The rest of the run is to an easier pace, especially when we get under the trees and the surface turns properly damp. Moers works the engine hard in lower gears for the crowd, but doesn't try to deliver the huge speeds the car is doubtless capable of summoning. A sensible strategy given the PR catastrophe of a crash with the boss driving.
At the top of the hill we negotiate the turnaround and park amongst the pack of supercars to await the gentle run back down, comfortably the most exotic thing here. Moers is laughing as he takes off his helmet.
"It's an unbelievable car," he says. "If you drive it at somewhere like Silverstone you can push much harder. You can't do that here of course. Traction is an issue, it's true - you felt that - but handling is amazing. I never thought it would be so easy, I expected a really tricky thing to drive, but it's smooth even if it oversteers. There's no snap in the car."

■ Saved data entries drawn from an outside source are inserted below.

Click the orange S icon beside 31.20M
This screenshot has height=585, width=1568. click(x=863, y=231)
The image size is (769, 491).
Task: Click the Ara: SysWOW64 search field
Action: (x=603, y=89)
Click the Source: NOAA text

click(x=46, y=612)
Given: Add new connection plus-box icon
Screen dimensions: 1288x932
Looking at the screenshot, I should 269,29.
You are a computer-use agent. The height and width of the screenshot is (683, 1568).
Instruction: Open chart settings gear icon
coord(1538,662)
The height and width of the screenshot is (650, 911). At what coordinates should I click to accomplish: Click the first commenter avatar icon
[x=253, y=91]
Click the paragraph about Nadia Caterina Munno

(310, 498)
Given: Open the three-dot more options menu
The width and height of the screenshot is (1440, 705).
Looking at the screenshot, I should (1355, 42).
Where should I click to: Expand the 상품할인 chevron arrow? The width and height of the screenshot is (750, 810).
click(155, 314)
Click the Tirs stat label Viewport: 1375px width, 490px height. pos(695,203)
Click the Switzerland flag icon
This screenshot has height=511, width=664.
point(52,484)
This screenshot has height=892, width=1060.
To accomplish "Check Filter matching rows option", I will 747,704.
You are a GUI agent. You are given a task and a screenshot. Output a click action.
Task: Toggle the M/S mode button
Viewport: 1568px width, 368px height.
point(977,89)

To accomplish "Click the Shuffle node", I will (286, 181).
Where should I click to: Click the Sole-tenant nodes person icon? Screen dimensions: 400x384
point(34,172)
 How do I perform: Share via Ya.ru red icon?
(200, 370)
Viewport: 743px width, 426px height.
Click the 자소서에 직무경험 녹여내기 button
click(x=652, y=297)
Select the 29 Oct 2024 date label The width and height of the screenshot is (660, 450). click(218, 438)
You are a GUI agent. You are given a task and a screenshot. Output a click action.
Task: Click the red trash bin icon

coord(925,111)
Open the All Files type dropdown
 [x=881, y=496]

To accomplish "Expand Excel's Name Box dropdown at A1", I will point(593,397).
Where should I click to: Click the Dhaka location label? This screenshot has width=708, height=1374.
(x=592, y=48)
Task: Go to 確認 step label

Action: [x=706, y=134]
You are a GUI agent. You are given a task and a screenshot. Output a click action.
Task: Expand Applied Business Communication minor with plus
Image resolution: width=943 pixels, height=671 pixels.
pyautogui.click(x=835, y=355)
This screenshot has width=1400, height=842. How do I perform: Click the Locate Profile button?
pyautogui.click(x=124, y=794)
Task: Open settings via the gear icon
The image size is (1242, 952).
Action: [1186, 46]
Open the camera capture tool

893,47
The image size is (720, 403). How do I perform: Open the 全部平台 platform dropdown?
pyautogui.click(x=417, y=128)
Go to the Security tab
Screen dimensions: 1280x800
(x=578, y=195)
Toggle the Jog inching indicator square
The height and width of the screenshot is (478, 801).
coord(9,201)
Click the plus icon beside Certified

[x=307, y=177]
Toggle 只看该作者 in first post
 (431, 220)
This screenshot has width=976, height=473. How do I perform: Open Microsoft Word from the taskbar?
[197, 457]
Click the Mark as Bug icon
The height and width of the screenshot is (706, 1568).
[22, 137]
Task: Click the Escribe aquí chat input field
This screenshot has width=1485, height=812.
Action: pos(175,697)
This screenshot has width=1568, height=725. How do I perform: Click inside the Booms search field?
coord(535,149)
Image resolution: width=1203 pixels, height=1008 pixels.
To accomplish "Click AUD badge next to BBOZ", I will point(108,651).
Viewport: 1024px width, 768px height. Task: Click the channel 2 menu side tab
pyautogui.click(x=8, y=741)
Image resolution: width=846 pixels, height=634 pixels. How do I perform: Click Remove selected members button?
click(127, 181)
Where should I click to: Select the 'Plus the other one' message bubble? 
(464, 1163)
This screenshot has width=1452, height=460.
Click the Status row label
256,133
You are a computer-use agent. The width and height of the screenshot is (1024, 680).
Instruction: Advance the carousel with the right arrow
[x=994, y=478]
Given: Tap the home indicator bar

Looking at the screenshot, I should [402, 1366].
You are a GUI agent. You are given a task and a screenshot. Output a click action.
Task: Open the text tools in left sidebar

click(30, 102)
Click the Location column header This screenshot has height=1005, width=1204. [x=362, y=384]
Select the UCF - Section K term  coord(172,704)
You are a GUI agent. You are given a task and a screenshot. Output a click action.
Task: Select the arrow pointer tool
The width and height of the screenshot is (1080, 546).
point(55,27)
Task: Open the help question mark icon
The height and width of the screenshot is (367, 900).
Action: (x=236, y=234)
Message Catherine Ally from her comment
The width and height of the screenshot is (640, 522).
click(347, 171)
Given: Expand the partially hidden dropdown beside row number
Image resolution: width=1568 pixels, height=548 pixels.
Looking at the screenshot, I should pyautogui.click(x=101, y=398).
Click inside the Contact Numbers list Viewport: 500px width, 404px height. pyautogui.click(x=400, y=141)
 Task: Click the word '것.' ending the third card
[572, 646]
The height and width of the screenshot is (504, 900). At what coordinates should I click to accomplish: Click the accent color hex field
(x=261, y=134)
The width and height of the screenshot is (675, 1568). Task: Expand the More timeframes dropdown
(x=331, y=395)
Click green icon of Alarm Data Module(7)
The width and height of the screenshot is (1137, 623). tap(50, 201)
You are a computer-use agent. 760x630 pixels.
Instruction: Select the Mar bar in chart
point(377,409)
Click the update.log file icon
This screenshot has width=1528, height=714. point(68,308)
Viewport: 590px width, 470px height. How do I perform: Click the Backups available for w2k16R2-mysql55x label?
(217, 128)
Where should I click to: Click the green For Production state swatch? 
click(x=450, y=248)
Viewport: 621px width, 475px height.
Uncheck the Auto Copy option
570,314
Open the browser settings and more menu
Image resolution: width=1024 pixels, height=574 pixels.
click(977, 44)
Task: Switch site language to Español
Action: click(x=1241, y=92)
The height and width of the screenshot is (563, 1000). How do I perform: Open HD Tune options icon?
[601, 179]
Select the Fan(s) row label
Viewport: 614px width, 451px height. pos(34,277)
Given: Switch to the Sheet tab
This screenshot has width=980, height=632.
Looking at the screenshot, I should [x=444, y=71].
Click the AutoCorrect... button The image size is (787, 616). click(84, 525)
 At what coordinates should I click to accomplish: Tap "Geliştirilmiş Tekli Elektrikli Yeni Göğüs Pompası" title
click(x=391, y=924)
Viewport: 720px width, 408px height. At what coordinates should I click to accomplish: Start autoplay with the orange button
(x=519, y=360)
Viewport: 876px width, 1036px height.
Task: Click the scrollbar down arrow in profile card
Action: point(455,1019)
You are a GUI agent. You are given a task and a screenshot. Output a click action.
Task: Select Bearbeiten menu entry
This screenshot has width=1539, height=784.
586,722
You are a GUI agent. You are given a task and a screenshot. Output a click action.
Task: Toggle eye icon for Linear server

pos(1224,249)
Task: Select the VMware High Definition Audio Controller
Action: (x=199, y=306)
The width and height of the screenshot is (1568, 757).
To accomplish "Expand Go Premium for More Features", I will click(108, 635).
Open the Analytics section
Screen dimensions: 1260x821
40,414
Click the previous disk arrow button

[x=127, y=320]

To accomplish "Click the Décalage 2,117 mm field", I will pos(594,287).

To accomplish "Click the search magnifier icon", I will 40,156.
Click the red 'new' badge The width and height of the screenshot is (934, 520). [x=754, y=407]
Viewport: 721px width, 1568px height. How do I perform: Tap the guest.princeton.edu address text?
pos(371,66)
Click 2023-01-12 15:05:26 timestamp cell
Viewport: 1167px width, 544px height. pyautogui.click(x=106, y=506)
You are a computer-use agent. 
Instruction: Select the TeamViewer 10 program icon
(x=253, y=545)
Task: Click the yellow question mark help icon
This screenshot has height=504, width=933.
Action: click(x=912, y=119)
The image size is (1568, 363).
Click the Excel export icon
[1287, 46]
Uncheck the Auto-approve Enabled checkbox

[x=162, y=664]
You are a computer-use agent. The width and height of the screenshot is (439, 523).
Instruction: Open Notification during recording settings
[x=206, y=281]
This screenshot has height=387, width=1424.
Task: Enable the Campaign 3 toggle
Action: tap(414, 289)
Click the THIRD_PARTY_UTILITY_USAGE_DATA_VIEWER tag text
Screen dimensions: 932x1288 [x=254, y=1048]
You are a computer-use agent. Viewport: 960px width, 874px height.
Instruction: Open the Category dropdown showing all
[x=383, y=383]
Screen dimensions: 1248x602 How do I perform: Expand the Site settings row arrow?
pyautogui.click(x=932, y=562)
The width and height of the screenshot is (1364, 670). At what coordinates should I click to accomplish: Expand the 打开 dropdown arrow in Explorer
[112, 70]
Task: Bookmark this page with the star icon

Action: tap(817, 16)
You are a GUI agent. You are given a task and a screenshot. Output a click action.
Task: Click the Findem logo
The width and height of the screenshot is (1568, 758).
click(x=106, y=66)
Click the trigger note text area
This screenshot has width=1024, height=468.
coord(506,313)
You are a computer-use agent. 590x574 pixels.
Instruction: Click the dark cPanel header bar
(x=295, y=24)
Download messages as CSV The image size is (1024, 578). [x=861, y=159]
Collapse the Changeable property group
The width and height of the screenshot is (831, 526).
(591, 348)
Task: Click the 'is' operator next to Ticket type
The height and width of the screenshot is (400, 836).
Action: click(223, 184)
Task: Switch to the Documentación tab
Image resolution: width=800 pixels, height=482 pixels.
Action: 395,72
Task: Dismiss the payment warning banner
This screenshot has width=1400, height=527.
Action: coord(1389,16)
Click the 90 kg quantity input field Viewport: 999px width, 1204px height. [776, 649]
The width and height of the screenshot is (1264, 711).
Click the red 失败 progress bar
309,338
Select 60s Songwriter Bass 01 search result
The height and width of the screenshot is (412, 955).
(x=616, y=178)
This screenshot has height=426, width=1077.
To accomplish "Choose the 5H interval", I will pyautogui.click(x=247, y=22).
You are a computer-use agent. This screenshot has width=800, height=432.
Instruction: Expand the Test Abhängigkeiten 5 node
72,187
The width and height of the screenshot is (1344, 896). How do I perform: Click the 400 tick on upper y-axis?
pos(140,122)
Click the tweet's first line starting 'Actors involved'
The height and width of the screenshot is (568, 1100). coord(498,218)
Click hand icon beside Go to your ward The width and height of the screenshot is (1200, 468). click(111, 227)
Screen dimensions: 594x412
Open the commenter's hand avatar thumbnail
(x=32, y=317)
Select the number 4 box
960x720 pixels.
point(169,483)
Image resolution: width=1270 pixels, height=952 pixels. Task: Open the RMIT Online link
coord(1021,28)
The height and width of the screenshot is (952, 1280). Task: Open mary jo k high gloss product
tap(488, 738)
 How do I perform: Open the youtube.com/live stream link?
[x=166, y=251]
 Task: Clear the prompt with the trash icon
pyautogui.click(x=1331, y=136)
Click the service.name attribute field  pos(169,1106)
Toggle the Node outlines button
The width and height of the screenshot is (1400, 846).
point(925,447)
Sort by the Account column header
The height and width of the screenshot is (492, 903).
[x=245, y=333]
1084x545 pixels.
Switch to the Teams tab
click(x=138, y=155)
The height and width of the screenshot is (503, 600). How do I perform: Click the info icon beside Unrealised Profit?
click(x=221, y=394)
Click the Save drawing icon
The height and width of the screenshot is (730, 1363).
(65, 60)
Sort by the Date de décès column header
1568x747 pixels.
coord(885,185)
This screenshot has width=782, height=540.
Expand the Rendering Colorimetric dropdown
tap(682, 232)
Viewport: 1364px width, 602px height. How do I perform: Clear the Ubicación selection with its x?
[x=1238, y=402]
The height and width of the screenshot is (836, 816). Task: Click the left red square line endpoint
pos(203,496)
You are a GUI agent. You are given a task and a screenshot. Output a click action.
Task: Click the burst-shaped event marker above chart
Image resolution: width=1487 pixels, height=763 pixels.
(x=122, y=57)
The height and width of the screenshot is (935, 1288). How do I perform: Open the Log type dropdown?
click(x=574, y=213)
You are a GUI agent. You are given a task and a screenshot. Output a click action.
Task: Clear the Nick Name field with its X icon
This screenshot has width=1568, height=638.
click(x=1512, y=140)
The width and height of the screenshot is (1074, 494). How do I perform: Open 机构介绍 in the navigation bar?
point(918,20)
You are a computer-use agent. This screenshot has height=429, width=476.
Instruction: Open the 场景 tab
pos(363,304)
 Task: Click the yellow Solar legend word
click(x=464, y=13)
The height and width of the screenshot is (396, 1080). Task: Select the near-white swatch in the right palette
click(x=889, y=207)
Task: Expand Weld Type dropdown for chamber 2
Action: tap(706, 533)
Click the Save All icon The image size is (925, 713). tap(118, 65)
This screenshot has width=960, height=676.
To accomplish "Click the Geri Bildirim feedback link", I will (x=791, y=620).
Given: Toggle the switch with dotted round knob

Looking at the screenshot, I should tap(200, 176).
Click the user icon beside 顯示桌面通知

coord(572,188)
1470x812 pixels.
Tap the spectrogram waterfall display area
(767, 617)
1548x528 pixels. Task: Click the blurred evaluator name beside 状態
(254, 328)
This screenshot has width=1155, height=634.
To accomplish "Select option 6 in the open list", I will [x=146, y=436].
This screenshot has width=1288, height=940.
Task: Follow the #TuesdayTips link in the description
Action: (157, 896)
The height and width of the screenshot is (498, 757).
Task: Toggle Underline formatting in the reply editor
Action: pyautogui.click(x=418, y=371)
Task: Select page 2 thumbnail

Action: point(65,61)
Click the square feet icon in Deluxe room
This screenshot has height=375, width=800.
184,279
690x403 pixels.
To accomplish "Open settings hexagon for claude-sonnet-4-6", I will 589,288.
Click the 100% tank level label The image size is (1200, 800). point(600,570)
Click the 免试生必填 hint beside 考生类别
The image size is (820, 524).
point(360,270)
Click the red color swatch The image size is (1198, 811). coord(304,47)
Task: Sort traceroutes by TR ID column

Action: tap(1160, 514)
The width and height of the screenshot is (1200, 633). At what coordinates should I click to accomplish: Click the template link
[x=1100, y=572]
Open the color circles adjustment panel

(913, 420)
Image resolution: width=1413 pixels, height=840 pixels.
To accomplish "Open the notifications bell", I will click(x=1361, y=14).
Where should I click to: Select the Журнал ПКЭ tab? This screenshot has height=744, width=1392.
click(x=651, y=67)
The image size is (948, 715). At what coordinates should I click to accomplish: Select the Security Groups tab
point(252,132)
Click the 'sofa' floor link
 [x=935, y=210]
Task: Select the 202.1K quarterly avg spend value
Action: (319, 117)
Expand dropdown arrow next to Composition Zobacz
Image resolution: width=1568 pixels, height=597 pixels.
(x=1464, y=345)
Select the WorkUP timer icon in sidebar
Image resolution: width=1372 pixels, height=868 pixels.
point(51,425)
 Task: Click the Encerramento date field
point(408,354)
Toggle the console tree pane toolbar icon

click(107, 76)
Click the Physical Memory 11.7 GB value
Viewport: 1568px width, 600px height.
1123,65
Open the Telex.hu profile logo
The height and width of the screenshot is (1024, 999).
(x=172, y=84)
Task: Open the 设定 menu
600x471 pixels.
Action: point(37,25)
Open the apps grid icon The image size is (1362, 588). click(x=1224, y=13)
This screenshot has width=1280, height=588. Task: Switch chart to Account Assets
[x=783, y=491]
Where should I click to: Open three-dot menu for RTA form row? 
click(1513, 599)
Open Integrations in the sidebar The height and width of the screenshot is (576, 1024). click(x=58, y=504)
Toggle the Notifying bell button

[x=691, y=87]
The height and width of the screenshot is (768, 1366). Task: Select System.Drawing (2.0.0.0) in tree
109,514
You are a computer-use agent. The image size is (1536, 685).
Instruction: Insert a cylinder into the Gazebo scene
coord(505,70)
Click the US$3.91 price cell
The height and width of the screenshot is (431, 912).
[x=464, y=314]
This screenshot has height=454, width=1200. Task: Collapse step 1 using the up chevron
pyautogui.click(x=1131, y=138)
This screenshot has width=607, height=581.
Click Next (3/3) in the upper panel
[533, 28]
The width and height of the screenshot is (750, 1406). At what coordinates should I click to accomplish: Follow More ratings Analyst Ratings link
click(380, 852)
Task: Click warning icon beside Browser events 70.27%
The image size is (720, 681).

The run hasn't been timed, but has probably taken just over a minute at an eight-tenths pace. But even from the squashed, hot confines of the passenger seat there's no doubting the Valkyrie's specialness. A couple of days later I get to compare notes with Adrian Newey, who drove his creation in one of the Sunday sessions, the first time he has experienced it in front of a crowd.
"It's slightly raw as you probably experienced, it's still got some development work to be done - the car at Goodwood didn't have active suspension," Newey said. "It shows its potential. The cabin noise has come out higher than we wanted, I have to be honest - but I don't think we're unique in this, there will be at least one other high performance hypercar coming out with the requirement to either wear headphones or earpieces."
For an engine that sounds this good, I suspect some will just risk hearing loss.